“I have met the enemy, and it is us.” This statement was uttered by a cartoon character. Too tragic a truth.
This is very timely, especially in Israel.
The Midrash says, “If all Jews are united, Hashem will overlook even idol worship, and no harm will befall them”(Bereishis Rabbah 38:6).
The Talmud says that “Ve’ahvta es Hashem Elokecha” means to make Hashem beloved by others. If a talmid chacham is amicable and has pleasant middos, people will say “How wonderful are his parents who taught him Torah,” but if his behavior is unpleasant, they lose respect for Torah.
The Baal Shem Tov said, “I wish I had the intense love for the greatest tzaddik that Hashem has for the worst rasha.”
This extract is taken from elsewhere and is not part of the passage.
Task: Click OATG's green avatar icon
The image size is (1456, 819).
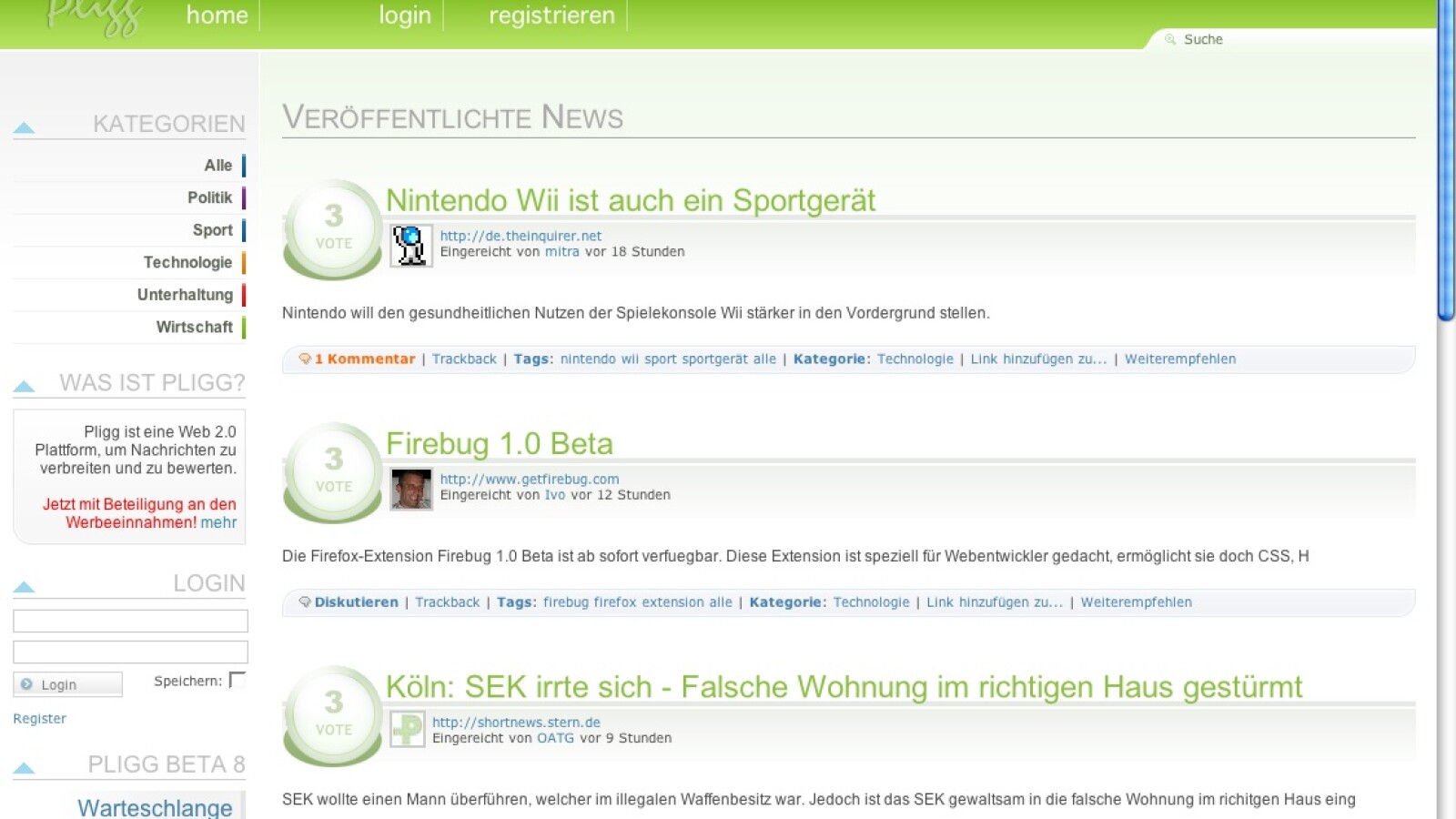Action: click(x=407, y=729)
In the 18th century, there began the Haskalah movement, which threatened to undermine everything sacred to Judaism, ultimately leading to assimilation. They were virulently anti-Zionistic, removing every reference to Eretz Yisrael and Yerushalayim from their prayer books. The Torah authorities fought them, and they accused the Rabbanim of being revolutionaries, resulting in many being imprisoned or sent to Siberia. But although the Torah leadership fought them vigorously from the pulpit, they never attacked them physically.
It is so painful to see the fighting today, which often results in physical violence. Hatred has no place in disagreement. We have indeed become our own worst enemies.
We are surrounded by virulent anti-Semitism in all countries on the globe, some unashamedly calling for another Holocaust. This is time when we must practice ahavas Yisrael to an extreme.
Our only hope is the protection of Hashem, and we cannot risk losing it.